> **GIVEN INSTRUCTION**
Starting with the line that contains "Click the 'near" and going on through the end of the records, write those lines out again with "message" swapped for "notification" and everything else left as it is. Leave the pictures out of your answer.

> **WORKING DATA**
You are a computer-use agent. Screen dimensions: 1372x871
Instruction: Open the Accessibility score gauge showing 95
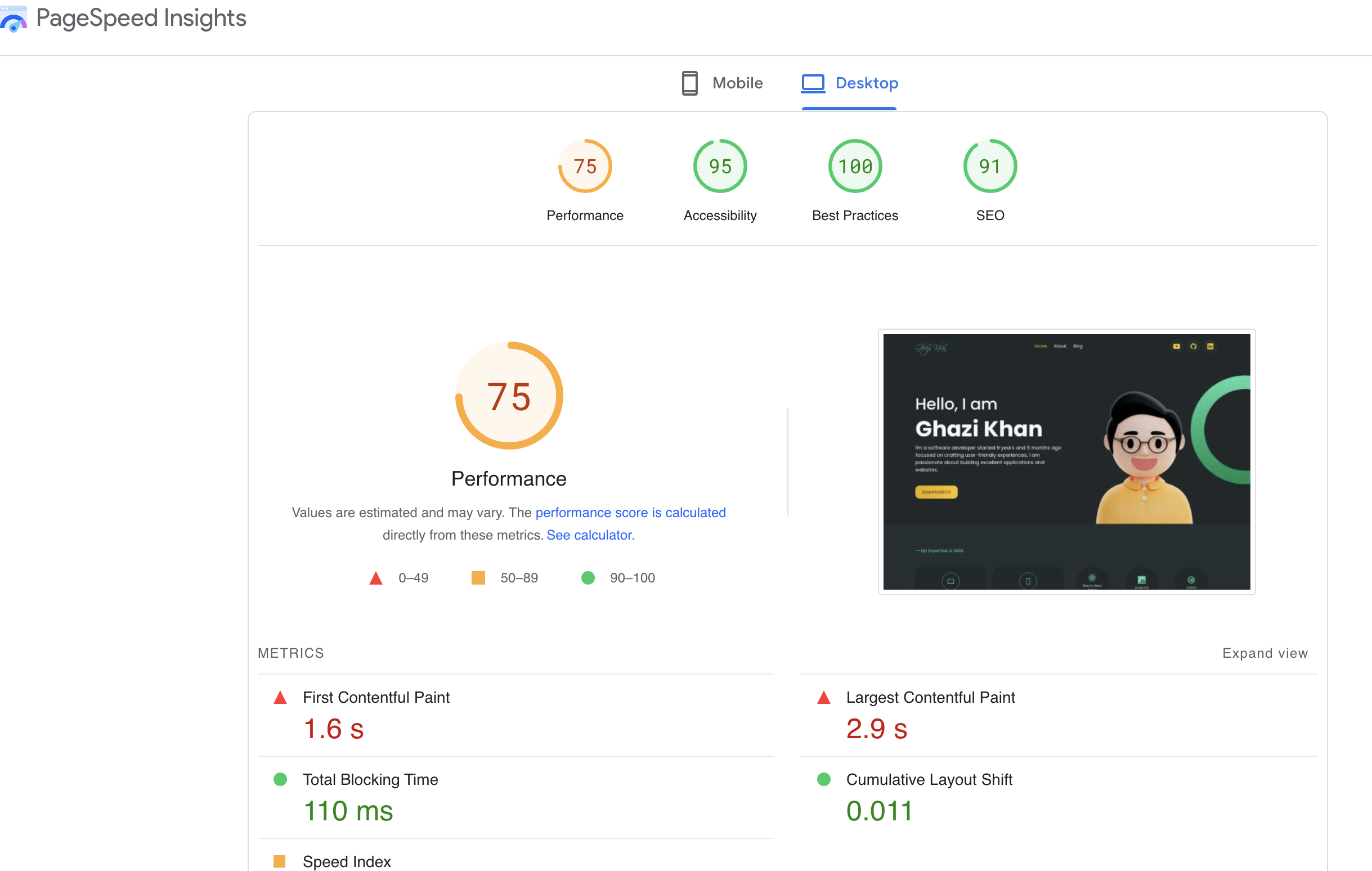(x=720, y=167)
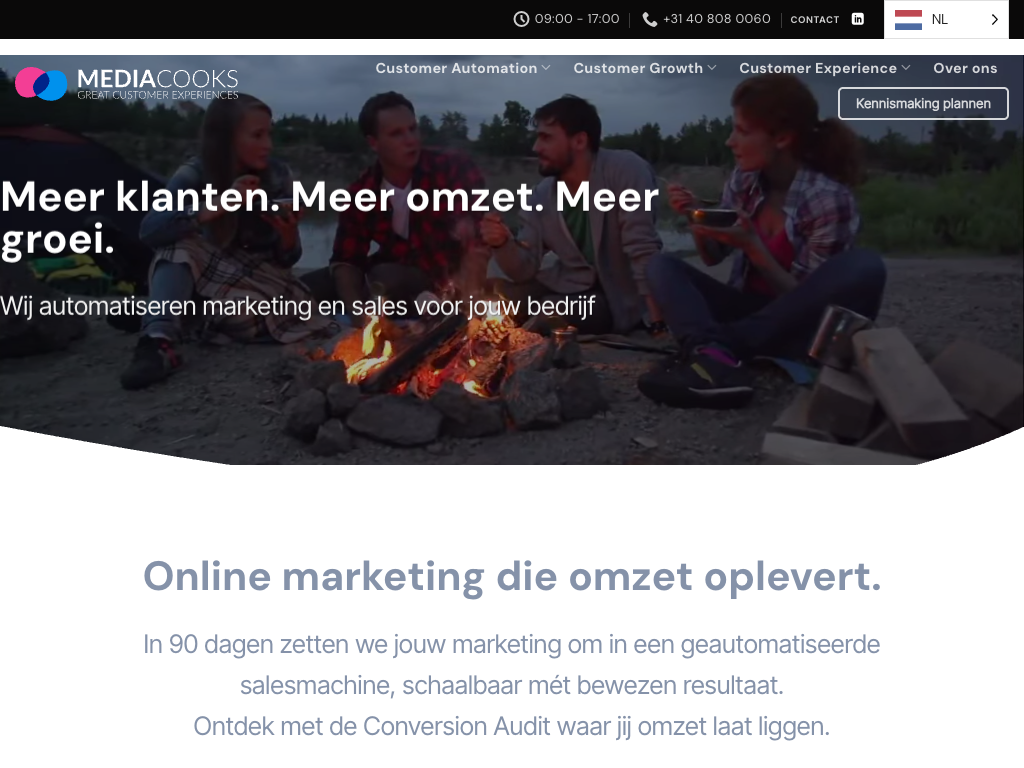
Task: Expand the Customer Automation menu
Action: (462, 68)
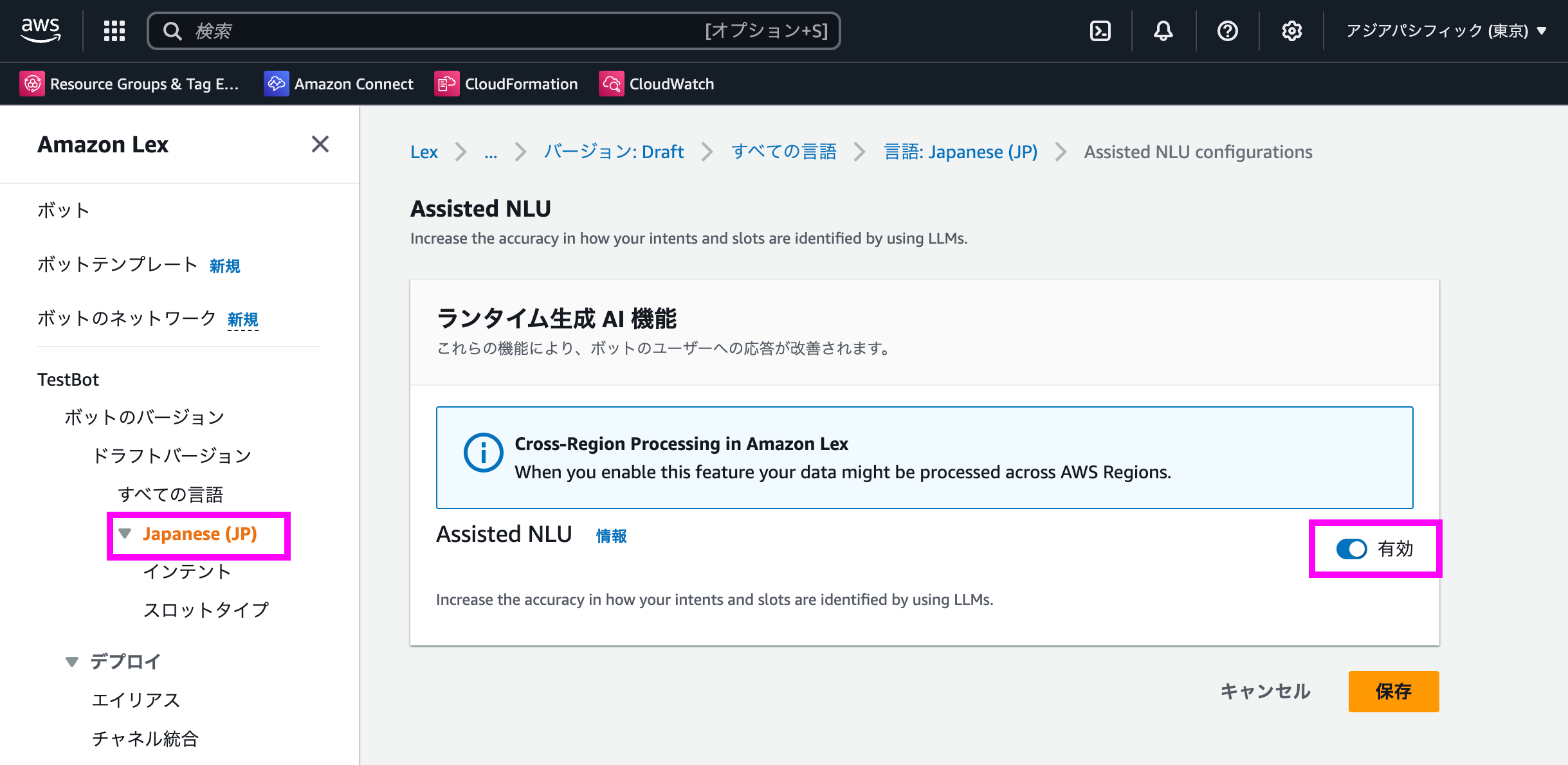Open the AWS home logo
This screenshot has height=765, width=1568.
[x=41, y=30]
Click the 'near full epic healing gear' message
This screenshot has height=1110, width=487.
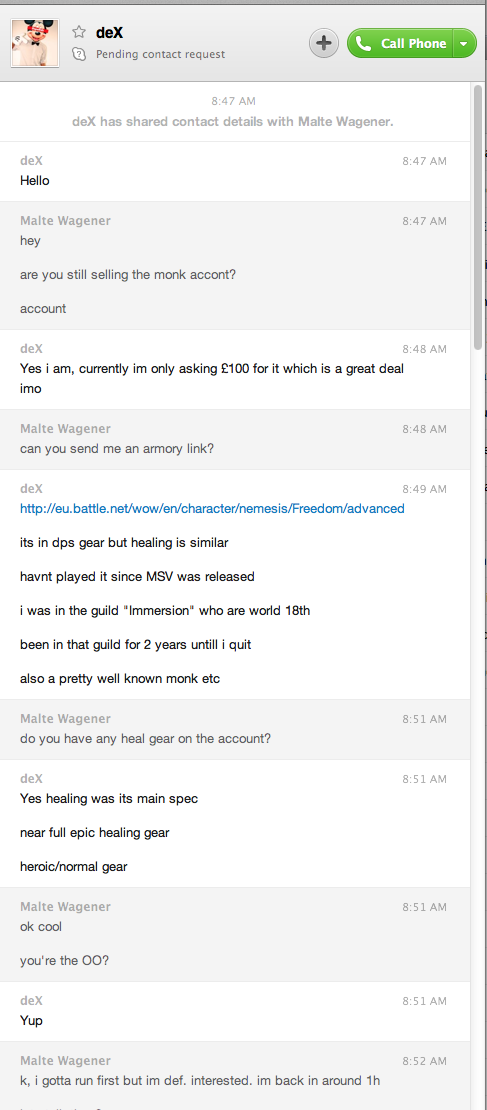click(95, 832)
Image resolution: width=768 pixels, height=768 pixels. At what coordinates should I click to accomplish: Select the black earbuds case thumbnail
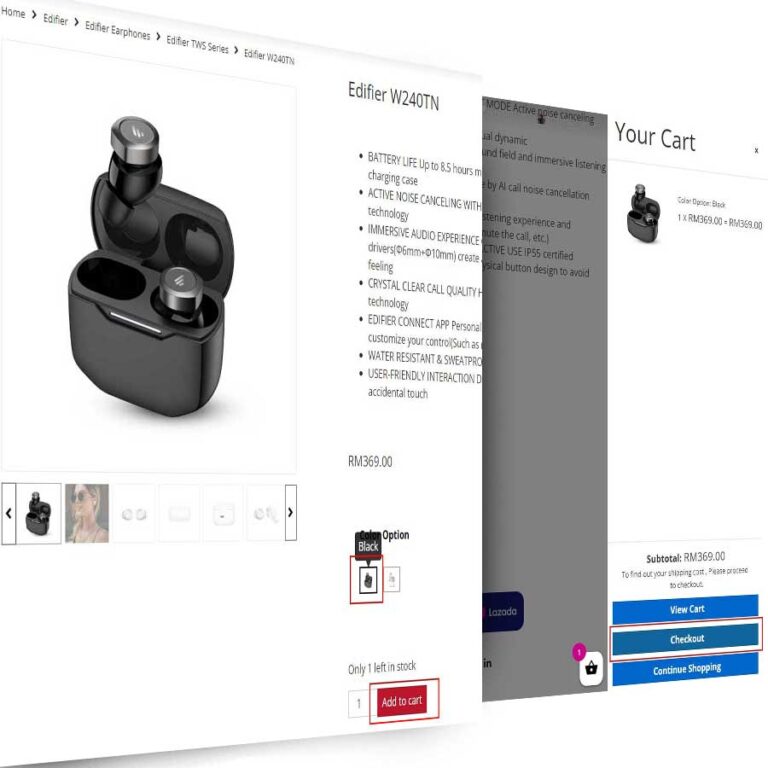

> **REPLY**
Click the 'near full epic healing gear' notification
This screenshot has height=1110, width=487.
click(95, 832)
Image resolution: width=768 pixels, height=768 pixels. At what coordinates should I click to accomplish: Select the black earbuds case thumbnail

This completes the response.